Some comments on Medicare, as at age 71 it is my primary health insurance.
Medicare Part A is the hospitalization part. It also provides short term care in a rehabilitation or convalescent care facility. There is no additional premium but there is a $1,556 deductible per benefit period. Everyone is supposed to sign up for this at age 65. Again, there is no cost to do so, if you have been paying into the Social Security program.
Medicare Part B is the non-hospital health care part. It has a premium, currently $170.10 per month. It is a traditional $233 deductible / 20% co-pay plan. It is optional but if someone declines to purchase it at age 65, unless they are covered by another medical plan, they may pay a penalty if they want to sign up later. I was still working at age 65 and covered by an employer provided plan (with a premium co-pay). I signed up for Part A but declined Part B after providing proof of other insurance. When I left that job a year later I signed up for Part B, with no penalty.

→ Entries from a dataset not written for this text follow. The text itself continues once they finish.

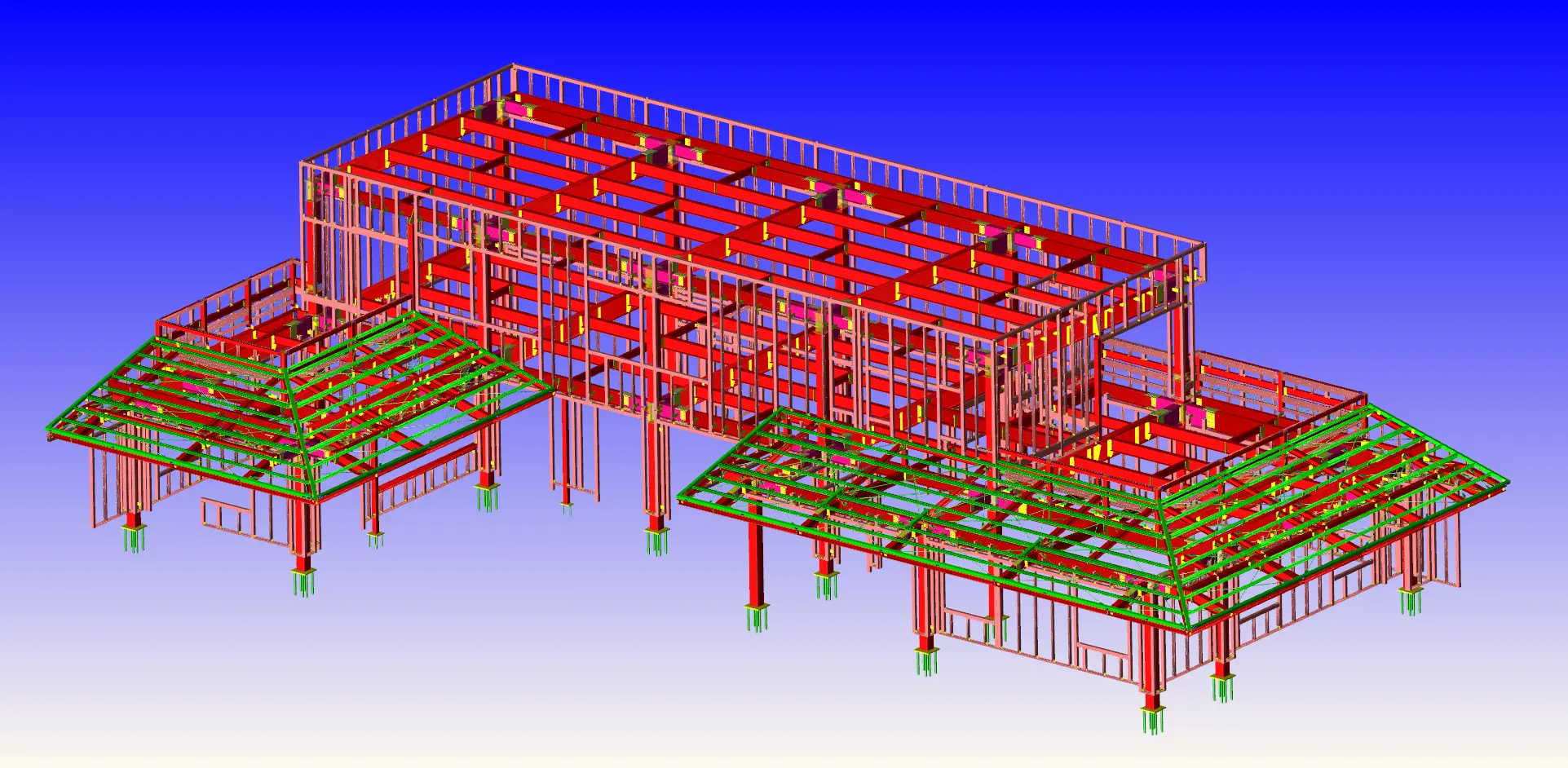Click the front bottom corner of right hip roof

click(x=1187, y=629)
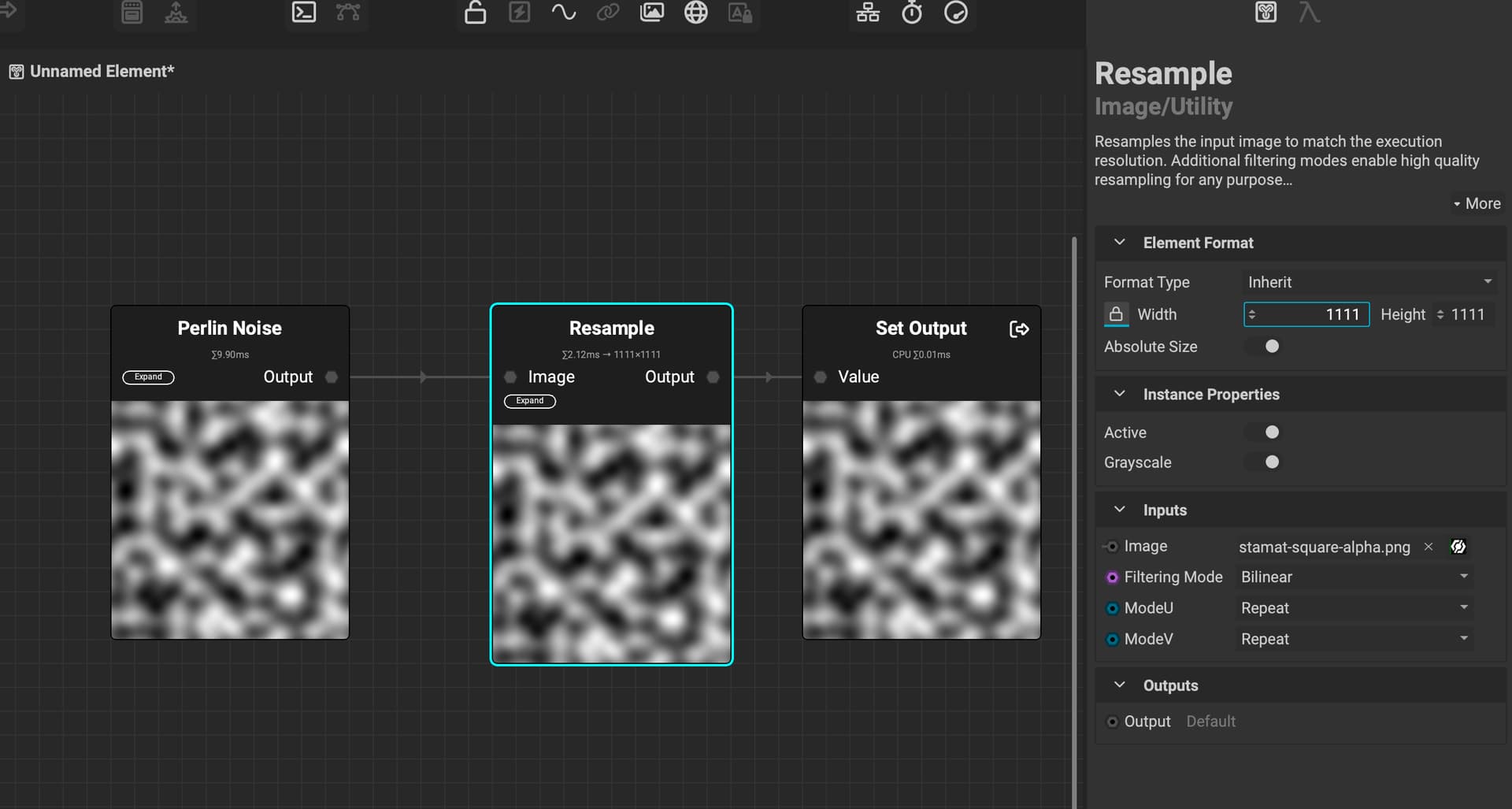Click the speedometer gauge toolbar icon

955,13
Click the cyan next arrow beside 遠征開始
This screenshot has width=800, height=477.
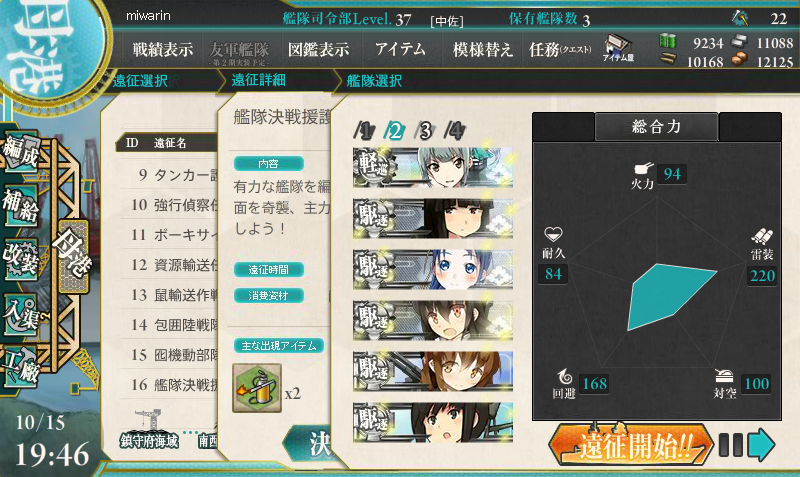click(x=761, y=445)
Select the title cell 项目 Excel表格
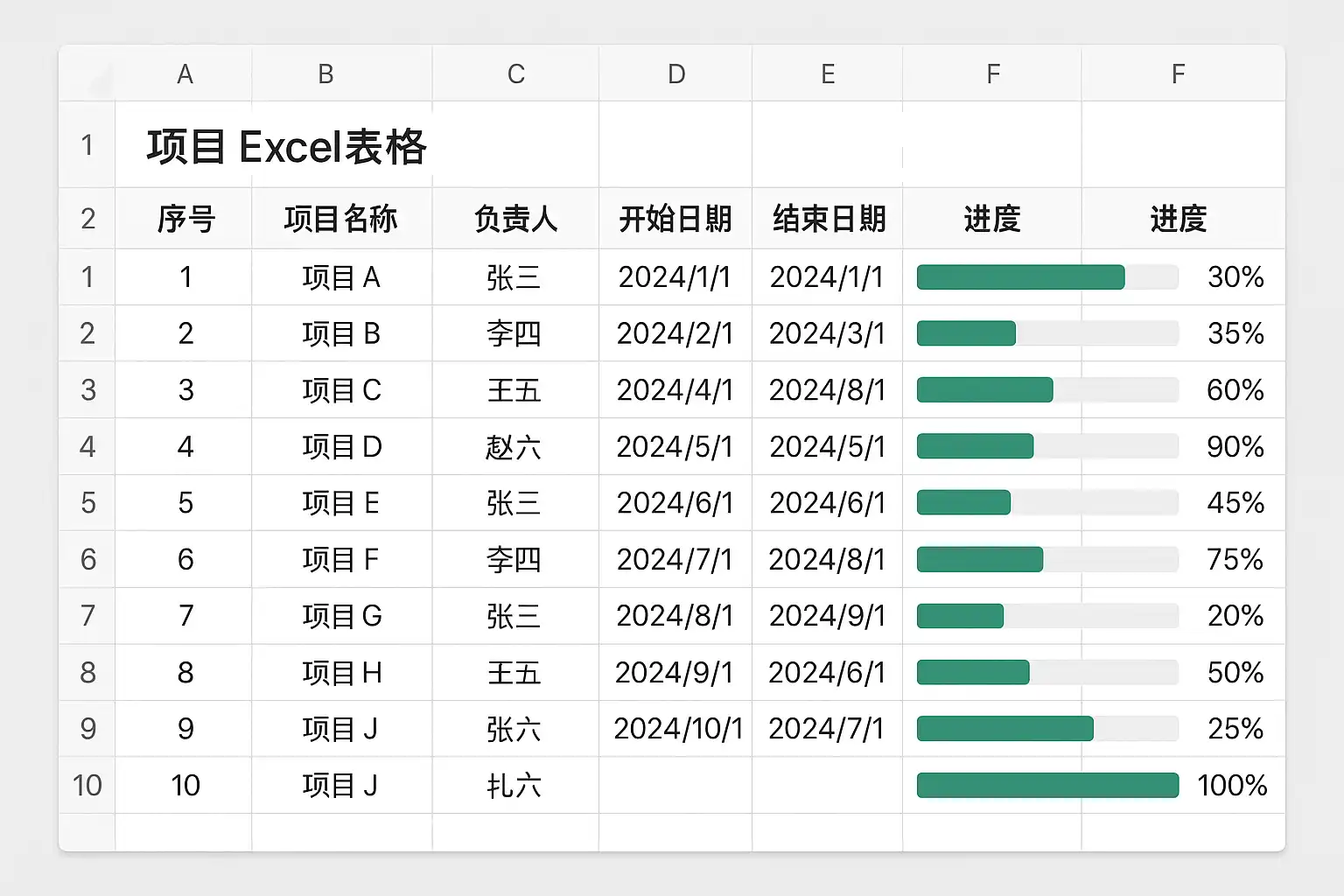Image resolution: width=1344 pixels, height=896 pixels. click(x=287, y=146)
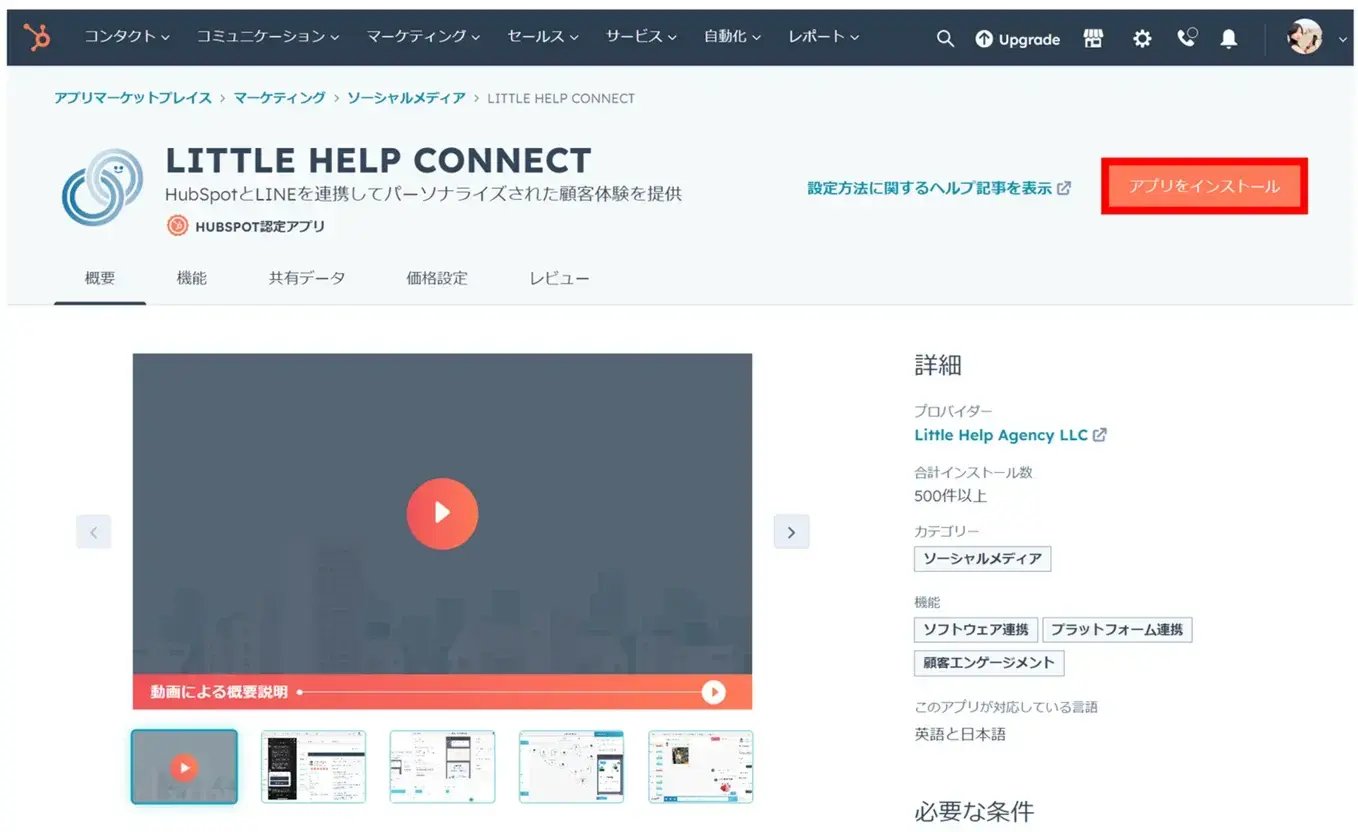Play the overview video with center button
Image resolution: width=1358 pixels, height=832 pixels.
coord(442,513)
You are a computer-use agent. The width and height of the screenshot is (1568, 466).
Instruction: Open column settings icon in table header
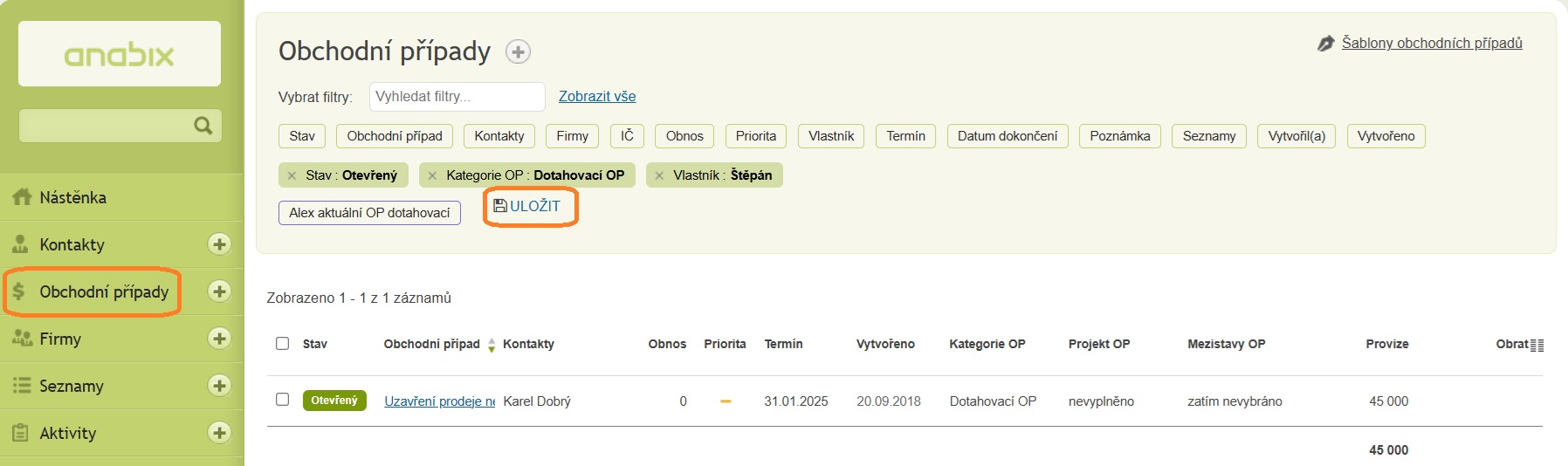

The original Medicare does not cover any prescription drug costs (I presume that might include cancer chemo-therapy but I don’t know). Today there also are Medicare Part C (Medicare Advantage), Part D (prescription drug coverage) and Medigap policies one can buy. These are purchased in the marketplace rather than from Medicare. I purchase a retiree policy through my previous employer that covers some of the things that Medicare Parts A & B don’t, including drugs. I pay nearly $5,000 per year for Part B and my Medicare supplement plan and have never exceeded the deductible, so have never received a benefit (other than for antibiotics following oral surgery once). I am grateful that I am healthy and don’t need medical care or drugs, but I’m going to look at lower cost options when my annual enrollment for the supplement policy occurs in November.
So, even if Mr. Mann has the no premium cost original Medicare Part A, and even if he is paying the premium for Medicare Part B (no drug coverage from either), with a 20% co-pay plus drugs he could still be facing some large costs. It would be helpful if the family could clarify this rather than just saying “no health insurance”.
Another option could be Medicaid, which can provide health care to low income persons. While its funding is partially “part of” the Medicare system Medicaid is administered by each individual state and requirements and services provided vary 50 different ways.